Undeniably, measuring progress matters—yet the steps President Biden and other leaders take to conserve nature in 2023 are far more important than perfecting the yard stick while the crisis worsens. Excessively debating what progress toward conservation “counts” is likely to sow new divisions among potential allies and distract government leaders and conservation partners from the important work ahead to protect America’s special places and advance the country’s climate goals.
No matter how efforts toward 30×30 are measured, the United States must act with urgency to conserve the natural areas that remain. President Biden—in collaboration with states, Tribes, Native Hawaiians, Alaska Natives, U.S. territories, and private partners—has opportunities to make progress immediately and put the United States on a pathway to its 2030 goal. Most importantly, the president can advance durable, high-quality conservation solutions that benefit communities and wildlife and protect America’s natural and cultural heritage, amounting to more than just protected acres on the scoreboard. Rather than devolving into an accounting debate in 2023, conservationists should keep their focus on action; build a more inclusive and ambitious tent of partners; and hold the country’s leaders accountable where it matters most.
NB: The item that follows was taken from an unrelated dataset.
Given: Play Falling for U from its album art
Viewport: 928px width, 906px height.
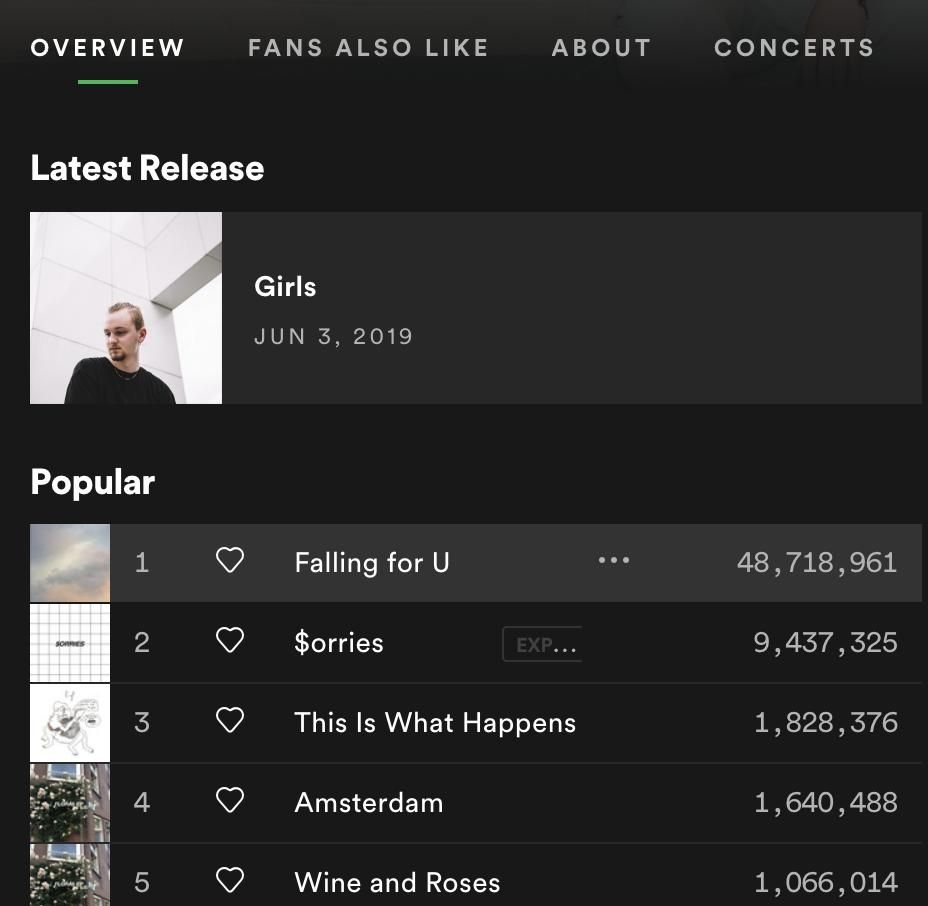Looking at the screenshot, I should click(x=70, y=563).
The United States must do much more to address the nature crisis
Substantially more work is needed to conserve the country’s lands, waters, and wildlife. Onshore, the United States is losing natural areas at an astonishing rate—the equivalent of one football field every 30 seconds—and an extinction crisis threatens animal and plant species across the country and globally. The current catalog of the nation’s protected lands and waters, the U.S. Geological Survey’s Protected Area Database, shows that only 13 percent of U.S. lands have permanent conservation protection that excludes extractive use. While new data will likely improve this estimate and new accounting methods could slightly increase that number, the United States will undoubtedly fall far short of its 2030 goal for durable land conservation.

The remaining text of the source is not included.